Molly Bloom and her soliloquy of yes, but directed to a woman. And, overwhelmingly, the singer of the Song of Solomon 2:1, a woman who declares that she is (figuratively) the rose of Sharon and the lily of the valleys and goes on into (heterosexual) erotic verse from the woman’s point of view (which can of course be repurposed as directed to a woman), ending with a surprising celebration of spring (in places where winter is the rainy season), suggesting a springtime of her body as well as the season:

My beloved spake, and said unto me,
Rise up, my love, my fair one, and come away.
For lo, the winter is past,
The rain is over and gone.

And from that I’m taken to shapenote music and to factual questions about the plant the rose of Sharon and about Sharon the place from which this plant (and the Sharons of this world) got its name.

Sacred Harp 254. From my 5/13/17 posting “I am the rose of Sharon, and the lily of the valley”, where

I go to shapenote settings of text from the Song of Solomon, in particular #254 in the 1991 Denson Sacred Harp, a setting by William Billings that stretches over six pages in the book (and there are repeats), from “I am the rose of Sharon, and the lily of the valley” (note singular valley, as in the English name of Convallaria) to the celebratory “For lo, the winter is past, the rain is over and gone” — truly appropriate for this time of the year in California

… You can watch a video of the song here, from the 2009 Western Massachusetts Sacred Harp Singing Convention. Note that such videos are records of singings, not performances; we sing for ourselves, not for an audience, and our singing style is loud, often harsh, in a tradition quite different from what’s taught to choirs. In the case of Rose of Sharon, you might find this style jarring, because #254 is clearly an art song, not white gospel music. (I have recordings by the William Appling Singers and Orchestra, by His Majestie’s Clerkes under Paul Hillier, and by the Sine Nomine Singers, all elegant choral performances. But that’s not what shapenote singers are aiming at.)

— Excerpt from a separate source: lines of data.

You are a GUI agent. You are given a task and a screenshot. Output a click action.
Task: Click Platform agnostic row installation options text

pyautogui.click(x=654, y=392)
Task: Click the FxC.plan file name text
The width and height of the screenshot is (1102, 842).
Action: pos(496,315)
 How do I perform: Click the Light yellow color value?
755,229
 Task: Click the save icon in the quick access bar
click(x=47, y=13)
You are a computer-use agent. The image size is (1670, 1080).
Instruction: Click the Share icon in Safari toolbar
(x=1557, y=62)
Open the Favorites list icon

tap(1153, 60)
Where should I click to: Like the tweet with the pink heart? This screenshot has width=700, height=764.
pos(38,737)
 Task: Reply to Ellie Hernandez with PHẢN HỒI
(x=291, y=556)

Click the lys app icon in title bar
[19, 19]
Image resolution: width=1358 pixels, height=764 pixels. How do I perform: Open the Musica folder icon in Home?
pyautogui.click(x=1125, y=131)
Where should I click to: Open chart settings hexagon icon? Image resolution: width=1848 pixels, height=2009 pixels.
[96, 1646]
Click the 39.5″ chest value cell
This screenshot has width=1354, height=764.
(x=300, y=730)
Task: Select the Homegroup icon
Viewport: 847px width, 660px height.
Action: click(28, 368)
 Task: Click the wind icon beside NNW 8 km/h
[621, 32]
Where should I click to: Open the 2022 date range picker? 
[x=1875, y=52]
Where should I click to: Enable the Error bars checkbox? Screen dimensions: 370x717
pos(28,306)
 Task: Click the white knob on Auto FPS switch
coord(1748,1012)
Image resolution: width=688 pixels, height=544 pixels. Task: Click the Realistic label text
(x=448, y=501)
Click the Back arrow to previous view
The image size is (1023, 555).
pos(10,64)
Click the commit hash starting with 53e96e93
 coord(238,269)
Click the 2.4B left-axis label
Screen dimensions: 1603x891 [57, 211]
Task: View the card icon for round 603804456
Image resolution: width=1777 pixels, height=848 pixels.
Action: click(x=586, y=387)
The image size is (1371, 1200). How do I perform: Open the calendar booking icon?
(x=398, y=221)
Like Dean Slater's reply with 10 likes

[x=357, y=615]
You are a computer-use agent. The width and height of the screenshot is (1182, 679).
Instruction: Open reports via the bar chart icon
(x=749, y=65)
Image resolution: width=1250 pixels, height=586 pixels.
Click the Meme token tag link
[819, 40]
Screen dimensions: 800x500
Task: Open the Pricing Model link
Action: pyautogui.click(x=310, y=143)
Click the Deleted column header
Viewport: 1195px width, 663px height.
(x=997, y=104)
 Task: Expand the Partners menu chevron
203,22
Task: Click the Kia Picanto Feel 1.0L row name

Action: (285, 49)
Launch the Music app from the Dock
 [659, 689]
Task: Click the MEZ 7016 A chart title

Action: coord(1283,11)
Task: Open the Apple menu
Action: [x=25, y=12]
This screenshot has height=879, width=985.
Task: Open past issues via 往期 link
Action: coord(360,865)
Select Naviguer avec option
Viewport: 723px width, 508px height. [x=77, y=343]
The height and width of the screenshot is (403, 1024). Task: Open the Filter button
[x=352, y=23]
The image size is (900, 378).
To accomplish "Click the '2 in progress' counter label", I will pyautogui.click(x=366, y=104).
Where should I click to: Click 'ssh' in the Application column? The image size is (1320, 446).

The plant. From my 3/27/13 posting “Abutilon and its relatives”, on flowering plants in the mallow family, including rose of Sharon:


(#1) Hibiscus syriacus

The name in the Bible might have referred to a number of different plants: Pancratium maritimum (sand daffodil, sand lily, or lily of St. Nicholas), a crocus, a tulip, a tulip-like plant that grows in the hills of Sharon, or a lily. But the name is also commonly used for two different plants, neither of which is likely to have been the plant from the Bible: Hypericum calycinum [St. John’s wort], an evergreen flowering shrub native to southeast Europe and southwest Asia; or Hibiscus syriacus, a deciduous flowering shrub native to east Asia. I had a hypericum shrub in my Columbus garden — very pretty plant with golden flowers, but in the family Hypericaceae rather than Malvaceae. In any case, for me and most people I know, rose of Sharon [now] refers only to Hibiscus syriacus

The place. From Wikipedia:


(#2) Map of the Israeli coast, with the Sharon plain outlined by a dotted red line

The Sharon plain (Hebrew: הַשָּׁרוֹן, romanized: HaSharon) is the central section of the Israeli coastal plain. The plain lies between the Mediterranean Sea to the west and the Samarian Hills, 15 km (9.3 mi) to the east. It stretches from Nahal Taninim, a stream marking the southern end of Mount Carmel in the north, to the Yarkon River in the south, at the northern limit of Tel Aviv, over a total of about 90 km (56 mi). The level of the Sharon plain is connected to the level of the Mediterranean Sea by the Sharon Escarpment.

Parts of the plain are included in the Central, Haifa and Tel Aviv Districts of Israel.